Last week I attended the annual Webstock conference in Wellington, New Zealand. I have attended several tech conferences in recent years, but this one was by far the best. The calibre of speakers, quality of presentations and attention to detail was incredible. Everything from the opening video presentation to the program guide was beautifully crafted. Most conference swag I receive quickly gets relegated to gym-gear, but I’ll be wearing my coveted Webstock 2011 bag with pride!

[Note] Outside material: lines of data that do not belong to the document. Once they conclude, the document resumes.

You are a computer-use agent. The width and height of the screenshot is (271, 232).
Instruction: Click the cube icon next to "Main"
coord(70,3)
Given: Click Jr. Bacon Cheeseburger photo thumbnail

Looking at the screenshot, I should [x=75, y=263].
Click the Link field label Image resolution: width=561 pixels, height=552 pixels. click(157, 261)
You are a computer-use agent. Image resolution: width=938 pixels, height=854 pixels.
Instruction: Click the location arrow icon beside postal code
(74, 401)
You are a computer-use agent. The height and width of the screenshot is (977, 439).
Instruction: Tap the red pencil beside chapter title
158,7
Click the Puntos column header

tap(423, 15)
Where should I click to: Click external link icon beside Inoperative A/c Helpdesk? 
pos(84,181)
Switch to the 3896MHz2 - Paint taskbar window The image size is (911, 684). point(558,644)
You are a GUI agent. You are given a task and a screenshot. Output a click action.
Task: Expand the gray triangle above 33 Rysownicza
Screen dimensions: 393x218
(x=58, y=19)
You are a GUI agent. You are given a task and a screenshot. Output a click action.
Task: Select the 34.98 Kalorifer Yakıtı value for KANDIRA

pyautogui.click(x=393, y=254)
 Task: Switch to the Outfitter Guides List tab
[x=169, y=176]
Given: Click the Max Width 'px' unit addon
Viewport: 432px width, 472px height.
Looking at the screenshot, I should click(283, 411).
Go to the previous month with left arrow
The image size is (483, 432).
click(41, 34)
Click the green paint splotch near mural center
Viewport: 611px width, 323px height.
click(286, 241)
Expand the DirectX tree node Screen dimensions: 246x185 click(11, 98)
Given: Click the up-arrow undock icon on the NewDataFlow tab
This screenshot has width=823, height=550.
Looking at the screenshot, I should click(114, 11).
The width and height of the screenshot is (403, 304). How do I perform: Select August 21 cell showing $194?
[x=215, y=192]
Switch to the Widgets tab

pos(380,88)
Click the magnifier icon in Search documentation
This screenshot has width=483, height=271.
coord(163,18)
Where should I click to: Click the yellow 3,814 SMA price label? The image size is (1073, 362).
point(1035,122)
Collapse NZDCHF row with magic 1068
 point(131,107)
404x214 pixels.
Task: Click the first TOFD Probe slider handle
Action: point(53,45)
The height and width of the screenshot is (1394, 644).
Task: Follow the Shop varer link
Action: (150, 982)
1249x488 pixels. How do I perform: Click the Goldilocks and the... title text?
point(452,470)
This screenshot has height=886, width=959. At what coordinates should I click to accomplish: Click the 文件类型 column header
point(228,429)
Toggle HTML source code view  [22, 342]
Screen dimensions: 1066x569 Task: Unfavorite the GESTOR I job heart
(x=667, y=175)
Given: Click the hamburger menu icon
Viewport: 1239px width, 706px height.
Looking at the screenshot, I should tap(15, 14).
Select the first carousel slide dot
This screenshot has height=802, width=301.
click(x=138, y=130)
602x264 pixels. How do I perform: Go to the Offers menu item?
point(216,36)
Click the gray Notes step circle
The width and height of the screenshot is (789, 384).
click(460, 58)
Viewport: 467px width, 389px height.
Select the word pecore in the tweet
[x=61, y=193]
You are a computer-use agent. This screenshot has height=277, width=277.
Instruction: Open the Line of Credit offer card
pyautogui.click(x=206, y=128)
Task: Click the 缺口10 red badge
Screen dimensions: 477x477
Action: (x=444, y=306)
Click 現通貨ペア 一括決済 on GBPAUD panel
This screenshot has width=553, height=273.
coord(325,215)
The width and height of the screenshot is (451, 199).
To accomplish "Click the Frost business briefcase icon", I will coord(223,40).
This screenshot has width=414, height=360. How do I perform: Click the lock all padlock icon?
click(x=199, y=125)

Webstock, started back in 2006, attracts high-profile speakers from all over the world that give interesting and inspirational talks about everything Web-related. It’s not just about the technology, but also what it means to apply that technology to our daily lives. How the web impacts the lives of non-techies was clearly demonstrated in presentations by Amanda Palmer and Jason Webley – two musicians who talked about how the web has enabled them to manage their careers, interact with fans and reach audiences around the world.
I won’t cover all the talks here, as this has already been done, including this excellent report by Chris Barton from the NZ Herald.
It was not just the speakers that made Webstock so great. During the two-day conference, creative people from all over the country gathered to share ideas and experiences.
For me, the message from the conference was nicely summed-up in the closing remarks by organiser Natasha Lampard:
“Everything you learn is a means to an end. The end is actually getting out there and doing something with it.”
Many people come up with great ideas. Few act on those ideas and actually go out and create something. It’s too easy to sit back and over-analyze an idea. Sometimes fear can take over and you begin to think your idea is not “good enough”. I know this has happened many times to me.
“What you actually do within 24 hours of having a creative idea will spell the difference between success and failure” – Buckminster Fuller.
If you have a great idea, go out and start creating it – now! Talk to people, get feedback and refine the idea. Don’t keep it to yourself for fear that others may steal your idea. Ideas themselves are worthless, it’s the execution that matters.
In the words of presenter Jason Cohen:
“Less reading. Less worrying. More doing.”